• _WORK TASK_
Print the listing in full, with no character changed.

• _RECORD SET_

--

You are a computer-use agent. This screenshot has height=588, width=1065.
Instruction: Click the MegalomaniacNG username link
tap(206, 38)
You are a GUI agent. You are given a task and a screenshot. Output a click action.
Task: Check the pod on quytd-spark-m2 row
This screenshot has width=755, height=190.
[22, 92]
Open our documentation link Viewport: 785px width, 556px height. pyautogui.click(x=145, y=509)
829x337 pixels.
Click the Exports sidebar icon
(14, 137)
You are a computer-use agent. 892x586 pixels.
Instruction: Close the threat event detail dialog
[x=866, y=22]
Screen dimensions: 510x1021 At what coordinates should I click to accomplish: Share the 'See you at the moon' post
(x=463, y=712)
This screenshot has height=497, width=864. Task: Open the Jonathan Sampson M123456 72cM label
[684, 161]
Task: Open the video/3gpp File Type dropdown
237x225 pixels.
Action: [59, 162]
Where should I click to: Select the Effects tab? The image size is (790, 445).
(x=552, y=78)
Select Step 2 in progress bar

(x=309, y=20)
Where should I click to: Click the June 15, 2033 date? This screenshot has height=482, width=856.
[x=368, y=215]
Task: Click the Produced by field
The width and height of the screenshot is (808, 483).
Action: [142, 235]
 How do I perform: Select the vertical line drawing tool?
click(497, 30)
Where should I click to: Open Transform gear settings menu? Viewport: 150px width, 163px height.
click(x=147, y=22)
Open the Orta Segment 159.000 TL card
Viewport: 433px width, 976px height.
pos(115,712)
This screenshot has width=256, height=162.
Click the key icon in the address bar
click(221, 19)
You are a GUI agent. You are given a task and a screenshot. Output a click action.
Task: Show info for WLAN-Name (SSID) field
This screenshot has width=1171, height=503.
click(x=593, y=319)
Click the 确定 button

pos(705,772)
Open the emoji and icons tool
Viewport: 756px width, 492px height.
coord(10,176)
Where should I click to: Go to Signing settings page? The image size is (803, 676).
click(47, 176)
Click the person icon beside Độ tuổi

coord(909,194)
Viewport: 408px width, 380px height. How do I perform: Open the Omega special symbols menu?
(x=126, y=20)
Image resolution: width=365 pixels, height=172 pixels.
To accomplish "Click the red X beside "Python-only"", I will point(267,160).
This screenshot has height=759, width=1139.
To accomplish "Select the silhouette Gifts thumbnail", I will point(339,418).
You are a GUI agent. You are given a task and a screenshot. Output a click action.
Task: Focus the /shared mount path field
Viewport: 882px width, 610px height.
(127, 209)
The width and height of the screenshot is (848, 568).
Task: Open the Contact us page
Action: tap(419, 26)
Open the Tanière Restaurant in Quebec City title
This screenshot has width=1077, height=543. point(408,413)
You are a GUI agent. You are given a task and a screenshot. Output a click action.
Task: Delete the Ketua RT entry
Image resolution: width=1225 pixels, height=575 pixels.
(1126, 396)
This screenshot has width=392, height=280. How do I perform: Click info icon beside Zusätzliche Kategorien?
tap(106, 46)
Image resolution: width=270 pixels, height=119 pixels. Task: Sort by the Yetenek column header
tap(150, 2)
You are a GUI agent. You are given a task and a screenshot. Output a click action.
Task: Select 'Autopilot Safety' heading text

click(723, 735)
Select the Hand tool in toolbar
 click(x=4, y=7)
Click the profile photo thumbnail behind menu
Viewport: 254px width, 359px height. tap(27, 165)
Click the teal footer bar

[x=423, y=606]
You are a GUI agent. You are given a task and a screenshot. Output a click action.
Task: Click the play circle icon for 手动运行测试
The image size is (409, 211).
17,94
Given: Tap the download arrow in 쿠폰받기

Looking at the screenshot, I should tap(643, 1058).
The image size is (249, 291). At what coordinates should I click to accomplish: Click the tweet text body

--

• _ANSWER SECTION_
You are a computer-use agent. This screenshot has height=588, width=1065.
Instruction: Click the MegalomaniacNG username link
tap(206, 38)
You are a GUI agent. You are given a task and a screenshot. Output a click action.
Task: Check the pod on quytd-spark-m2 row
This screenshot has width=755, height=190.
[22, 92]
Open our documentation link Viewport: 785px width, 556px height. pyautogui.click(x=145, y=509)
829x337 pixels.
Click the Exports sidebar icon
(14, 137)
You are a computer-use agent. 892x586 pixels.
Instruction: Close the threat event detail dialog
[x=866, y=22]
Screen dimensions: 510x1021 At what coordinates should I click to accomplish: Share the 'See you at the moon' post
(x=463, y=712)
This screenshot has height=497, width=864. Task: Open the Jonathan Sampson M123456 72cM label
[684, 161]
Task: Open the video/3gpp File Type dropdown
237x225 pixels.
Action: [59, 162]
Where should I click to: Select the Effects tab? The image size is (790, 445).
(x=552, y=78)
Select Step 2 in progress bar

(x=309, y=20)
Where should I click to: Click the June 15, 2033 date? This screenshot has height=482, width=856.
[x=368, y=215]
Task: Click the Produced by field
The width and height of the screenshot is (808, 483).
Action: [142, 235]
 How do I perform: Select the vertical line drawing tool?
click(497, 30)
Where should I click to: Open Transform gear settings menu? Viewport: 150px width, 163px height.
click(x=147, y=22)
Open the Orta Segment 159.000 TL card
Viewport: 433px width, 976px height.
pos(115,712)
This screenshot has width=256, height=162.
Click the key icon in the address bar
click(221, 19)
You are a GUI agent. You are given a task and a screenshot. Output a click action.
Task: Show info for WLAN-Name (SSID) field
This screenshot has width=1171, height=503.
click(x=593, y=319)
Click the 确定 button

pos(705,772)
Open the emoji and icons tool
Viewport: 756px width, 492px height.
coord(10,176)
Where should I click to: Go to Signing settings page? The image size is (803, 676).
click(47, 176)
Click the person icon beside Độ tuổi

coord(909,194)
Viewport: 408px width, 380px height. How do I perform: Open the Omega special symbols menu?
(x=126, y=20)
Image resolution: width=365 pixels, height=172 pixels.
To accomplish "Click the red X beside "Python-only"", I will point(267,160).
This screenshot has height=759, width=1139.
To accomplish "Select the silhouette Gifts thumbnail", I will point(339,418).
You are a GUI agent. You are given a task and a screenshot. Output a click action.
Task: Focus the /shared mount path field
Viewport: 882px width, 610px height.
(127, 209)
The width and height of the screenshot is (848, 568).
Task: Open the Contact us page
Action: tap(419, 26)
Open the Tanière Restaurant in Quebec City title
This screenshot has width=1077, height=543. point(408,413)
You are a GUI agent. You are given a task and a screenshot. Output a click action.
Task: Delete the Ketua RT entry
Image resolution: width=1225 pixels, height=575 pixels.
(1126, 396)
This screenshot has width=392, height=280. How do I perform: Click info icon beside Zusätzliche Kategorien?
tap(106, 46)
Image resolution: width=270 pixels, height=119 pixels. Task: Sort by the Yetenek column header
tap(150, 2)
You are a GUI agent. You are given a task and a screenshot. Output a click action.
Task: Select 'Autopilot Safety' heading text

click(723, 735)
Select the Hand tool in toolbar
 click(x=4, y=7)
Click the profile photo thumbnail behind menu
Viewport: 254px width, 359px height. tap(27, 165)
Click the teal footer bar

[x=423, y=606]
You are a GUI agent. You are given a task and a screenshot. Output a click action.
Task: Click the play circle icon for 手动运行测试
The image size is (409, 211).
17,94
Given: Tap the download arrow in 쿠폰받기

Looking at the screenshot, I should tap(643, 1058).
The image size is (249, 291). At what coordinates should I click to accomplish: Click the tweet text body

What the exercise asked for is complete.